While the focus is on the recovery of Kate Middleton, who has just overcome cancer, and the first trip of Kings Charles and Camilla to Australia, the Duchess of Edinburgh tours Chad, a country that had never been on the agenda of British royalty, to learn first-hand the impact that the war in Sudan has had on the population, especially women and girls, victims of rape as a weapon of war in a conflict that has been forgotten by the international community.
The Duchess of Edinburgh – Sophie Rhys-Jones née and Countess of Wessex until her husband, Prince Edward, inherited her father’s title – traveled to Adré, a town located 400 meters from the border with Sudan to meet with humanitarian workers who receive refugees fleeing the war in the neighboring country. There he became interested in the needs of the different organizations on the ground (including Unicef and UNHCR) and also in a protection plan for the youngest people financed by the United Kingdom.
Discreet and with measured gestures, Duchess Sophie (a defender of the UN Women, Peace and Security Agenda (WPS) and an advocate of the United Kingdom’s Prevention of Sexual Violence in Conflict Initiative (PSVI)) ended up crying at the hearing the story of the Sudanese civilian population who managed to take refuge in the neighboring country and conveyed it, visibly shocked by the devastating stories. “What they do to the children is… I can’t even use words,” said the former daughter-in-law. favorite of Elizabeth II. A visit and statements that have served to put the focus on a conflict that has remained on the margins, despite being a country that until 1955 was under the Anglo-Egyptian protectorate.
It is the first time that a member of the Windsor house has given visibility to this conflict and in this the connection between Sophie, who has also undertaken projects in Ethiopia and Tanzania, with Diana of Wales, who focused on conflicts that did not attract attention, is evident. international attention or those that were not directly talked about. The distances between them are evident, Princess Diana entered into competition with the British Royal House at a time when the institution wanted her to reduce her presence and adjust to being only the mother of the heir’s children, while the Duchess Sophie has been working from within in a discreet and progressive way since 2002when it was decided that he would close his company to become a full-time royal.

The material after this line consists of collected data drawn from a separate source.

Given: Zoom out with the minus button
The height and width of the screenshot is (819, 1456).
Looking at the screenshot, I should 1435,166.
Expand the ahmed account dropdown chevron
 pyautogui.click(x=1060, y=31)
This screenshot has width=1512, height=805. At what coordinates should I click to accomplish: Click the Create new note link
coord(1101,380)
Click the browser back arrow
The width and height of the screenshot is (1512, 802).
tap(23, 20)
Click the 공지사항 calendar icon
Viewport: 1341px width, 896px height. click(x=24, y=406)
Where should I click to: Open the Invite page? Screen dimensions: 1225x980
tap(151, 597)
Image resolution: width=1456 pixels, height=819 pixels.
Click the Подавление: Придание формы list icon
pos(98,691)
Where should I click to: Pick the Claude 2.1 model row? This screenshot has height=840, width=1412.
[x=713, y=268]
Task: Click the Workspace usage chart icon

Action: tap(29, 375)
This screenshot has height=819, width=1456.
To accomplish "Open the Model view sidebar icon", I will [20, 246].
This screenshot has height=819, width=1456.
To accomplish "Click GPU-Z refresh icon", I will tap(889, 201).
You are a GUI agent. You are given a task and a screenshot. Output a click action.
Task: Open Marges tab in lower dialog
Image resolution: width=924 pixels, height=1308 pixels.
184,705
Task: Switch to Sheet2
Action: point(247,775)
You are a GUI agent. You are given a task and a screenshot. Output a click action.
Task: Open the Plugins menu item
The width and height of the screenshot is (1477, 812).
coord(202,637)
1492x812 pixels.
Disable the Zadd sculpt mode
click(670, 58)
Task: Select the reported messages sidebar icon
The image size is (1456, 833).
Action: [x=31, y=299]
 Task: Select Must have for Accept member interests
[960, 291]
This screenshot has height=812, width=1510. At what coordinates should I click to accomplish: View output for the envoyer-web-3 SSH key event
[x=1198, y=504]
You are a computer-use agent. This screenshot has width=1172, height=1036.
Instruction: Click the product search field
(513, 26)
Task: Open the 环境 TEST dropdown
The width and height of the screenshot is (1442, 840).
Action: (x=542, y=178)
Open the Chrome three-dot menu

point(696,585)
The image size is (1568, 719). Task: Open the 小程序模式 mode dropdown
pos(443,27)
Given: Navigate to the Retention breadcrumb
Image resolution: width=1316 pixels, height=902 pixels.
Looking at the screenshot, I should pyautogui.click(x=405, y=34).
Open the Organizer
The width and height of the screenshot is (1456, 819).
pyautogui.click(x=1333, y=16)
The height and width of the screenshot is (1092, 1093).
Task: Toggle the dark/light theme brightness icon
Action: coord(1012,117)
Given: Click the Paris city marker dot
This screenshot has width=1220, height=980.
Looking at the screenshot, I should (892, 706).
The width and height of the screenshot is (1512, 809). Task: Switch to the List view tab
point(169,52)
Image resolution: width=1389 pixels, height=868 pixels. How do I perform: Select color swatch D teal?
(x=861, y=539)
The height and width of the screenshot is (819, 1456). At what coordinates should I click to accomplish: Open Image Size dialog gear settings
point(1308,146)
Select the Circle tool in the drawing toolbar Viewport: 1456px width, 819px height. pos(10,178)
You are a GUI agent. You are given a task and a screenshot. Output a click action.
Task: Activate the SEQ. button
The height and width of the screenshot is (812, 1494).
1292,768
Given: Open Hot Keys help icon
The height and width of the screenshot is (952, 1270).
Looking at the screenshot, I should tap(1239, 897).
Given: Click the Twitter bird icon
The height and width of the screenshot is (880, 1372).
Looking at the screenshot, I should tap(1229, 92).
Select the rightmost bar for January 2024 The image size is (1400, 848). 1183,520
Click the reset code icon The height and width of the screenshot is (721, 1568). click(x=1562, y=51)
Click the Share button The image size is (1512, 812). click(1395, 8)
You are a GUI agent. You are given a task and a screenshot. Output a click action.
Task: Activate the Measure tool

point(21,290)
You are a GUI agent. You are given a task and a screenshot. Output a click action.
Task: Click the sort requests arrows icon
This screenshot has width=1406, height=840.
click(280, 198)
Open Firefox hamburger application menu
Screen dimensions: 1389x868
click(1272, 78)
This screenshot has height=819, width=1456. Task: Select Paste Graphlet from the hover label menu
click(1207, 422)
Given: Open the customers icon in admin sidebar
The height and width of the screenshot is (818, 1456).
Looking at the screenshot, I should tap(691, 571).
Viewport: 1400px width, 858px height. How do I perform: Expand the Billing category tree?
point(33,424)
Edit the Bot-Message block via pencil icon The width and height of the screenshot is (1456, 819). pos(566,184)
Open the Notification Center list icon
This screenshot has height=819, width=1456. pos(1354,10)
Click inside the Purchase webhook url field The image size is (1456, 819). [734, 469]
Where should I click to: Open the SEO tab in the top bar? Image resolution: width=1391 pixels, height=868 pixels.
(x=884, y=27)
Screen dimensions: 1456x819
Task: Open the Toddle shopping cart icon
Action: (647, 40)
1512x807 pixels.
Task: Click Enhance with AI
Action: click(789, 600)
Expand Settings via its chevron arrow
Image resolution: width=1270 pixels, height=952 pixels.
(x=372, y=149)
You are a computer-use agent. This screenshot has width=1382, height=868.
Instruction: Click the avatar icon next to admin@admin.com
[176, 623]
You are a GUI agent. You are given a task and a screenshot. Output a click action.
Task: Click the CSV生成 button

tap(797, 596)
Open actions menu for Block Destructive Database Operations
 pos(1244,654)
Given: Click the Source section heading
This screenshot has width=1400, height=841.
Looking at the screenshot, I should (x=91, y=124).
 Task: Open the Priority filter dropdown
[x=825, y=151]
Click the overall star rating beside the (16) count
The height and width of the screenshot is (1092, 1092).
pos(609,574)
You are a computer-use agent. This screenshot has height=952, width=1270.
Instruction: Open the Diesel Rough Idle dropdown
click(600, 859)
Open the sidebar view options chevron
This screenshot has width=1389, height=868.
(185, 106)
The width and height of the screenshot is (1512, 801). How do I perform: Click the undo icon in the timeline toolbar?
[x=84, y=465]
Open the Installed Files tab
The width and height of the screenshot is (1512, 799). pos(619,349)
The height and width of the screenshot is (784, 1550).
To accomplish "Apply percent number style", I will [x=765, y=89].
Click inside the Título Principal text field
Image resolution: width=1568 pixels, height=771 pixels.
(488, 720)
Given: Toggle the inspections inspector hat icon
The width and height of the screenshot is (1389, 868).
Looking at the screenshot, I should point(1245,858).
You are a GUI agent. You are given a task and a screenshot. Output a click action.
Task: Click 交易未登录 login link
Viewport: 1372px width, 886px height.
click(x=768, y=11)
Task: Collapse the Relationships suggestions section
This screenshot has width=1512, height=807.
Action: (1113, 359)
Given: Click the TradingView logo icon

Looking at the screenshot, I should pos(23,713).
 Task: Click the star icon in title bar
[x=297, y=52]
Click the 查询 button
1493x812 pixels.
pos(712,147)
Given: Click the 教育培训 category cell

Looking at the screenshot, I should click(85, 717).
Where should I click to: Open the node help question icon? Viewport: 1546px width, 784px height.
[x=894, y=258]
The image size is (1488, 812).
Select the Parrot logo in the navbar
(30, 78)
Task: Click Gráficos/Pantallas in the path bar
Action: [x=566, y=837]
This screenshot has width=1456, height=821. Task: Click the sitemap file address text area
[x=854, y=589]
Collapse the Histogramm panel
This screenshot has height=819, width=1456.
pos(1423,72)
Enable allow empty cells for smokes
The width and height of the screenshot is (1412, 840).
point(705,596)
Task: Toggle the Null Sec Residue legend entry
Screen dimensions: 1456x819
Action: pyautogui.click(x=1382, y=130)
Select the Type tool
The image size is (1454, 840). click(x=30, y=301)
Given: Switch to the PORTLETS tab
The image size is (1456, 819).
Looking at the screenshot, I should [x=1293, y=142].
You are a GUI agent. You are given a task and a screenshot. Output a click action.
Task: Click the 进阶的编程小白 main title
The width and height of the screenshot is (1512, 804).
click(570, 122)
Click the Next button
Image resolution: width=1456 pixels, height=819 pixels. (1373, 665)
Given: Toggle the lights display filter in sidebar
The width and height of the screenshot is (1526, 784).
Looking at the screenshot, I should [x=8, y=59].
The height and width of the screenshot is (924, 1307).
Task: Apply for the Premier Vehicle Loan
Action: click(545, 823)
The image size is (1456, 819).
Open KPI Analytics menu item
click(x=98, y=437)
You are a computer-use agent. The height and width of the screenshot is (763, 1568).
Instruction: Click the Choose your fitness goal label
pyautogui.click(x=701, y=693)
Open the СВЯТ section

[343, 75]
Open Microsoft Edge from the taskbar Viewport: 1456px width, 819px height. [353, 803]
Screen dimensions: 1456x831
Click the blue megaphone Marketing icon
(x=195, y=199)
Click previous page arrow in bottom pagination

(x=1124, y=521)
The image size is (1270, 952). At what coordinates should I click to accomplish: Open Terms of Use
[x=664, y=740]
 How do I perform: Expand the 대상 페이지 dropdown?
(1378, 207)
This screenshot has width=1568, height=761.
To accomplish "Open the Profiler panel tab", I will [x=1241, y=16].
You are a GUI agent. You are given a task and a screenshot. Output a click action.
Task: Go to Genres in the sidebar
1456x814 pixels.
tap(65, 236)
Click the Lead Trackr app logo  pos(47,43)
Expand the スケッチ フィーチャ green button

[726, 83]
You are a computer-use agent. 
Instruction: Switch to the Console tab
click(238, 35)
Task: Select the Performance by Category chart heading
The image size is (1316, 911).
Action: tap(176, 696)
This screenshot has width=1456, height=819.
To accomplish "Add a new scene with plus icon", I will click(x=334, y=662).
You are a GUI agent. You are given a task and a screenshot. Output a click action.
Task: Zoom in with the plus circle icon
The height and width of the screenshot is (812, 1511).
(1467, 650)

Sophie arrived at the House of Windsor in 1999, when Princess Anne, Diana of Wales and Sarah Ferguson had signed the divorce, so it was even more difficult for her to gain the trust of the institution and the citizens. However, Sophie, the public relations officer who ended up closing her company due to the difficulty of maintaining a private company within a public institution, fit in very quickly with Elizabeth II and ended up being one of the few people who were in her inner circle. , she was one of the few “friends” the queen had at the end of her life. Over the years Sophie gained the trust of the sovereign and the entire institution. As Countess of Wessex (the title given to her at the time of her wedding) she witnessed the arrival of the new stars (Kate Middleton and Meghan Markle) who received a higher title (that of duchesses, a rank that had also been granted to Camilla in 2005) and were immediately compared to Diana of Wales, without guessing that within there was already a person willing to take over as soon as she was given the opportunity to set her own agenda.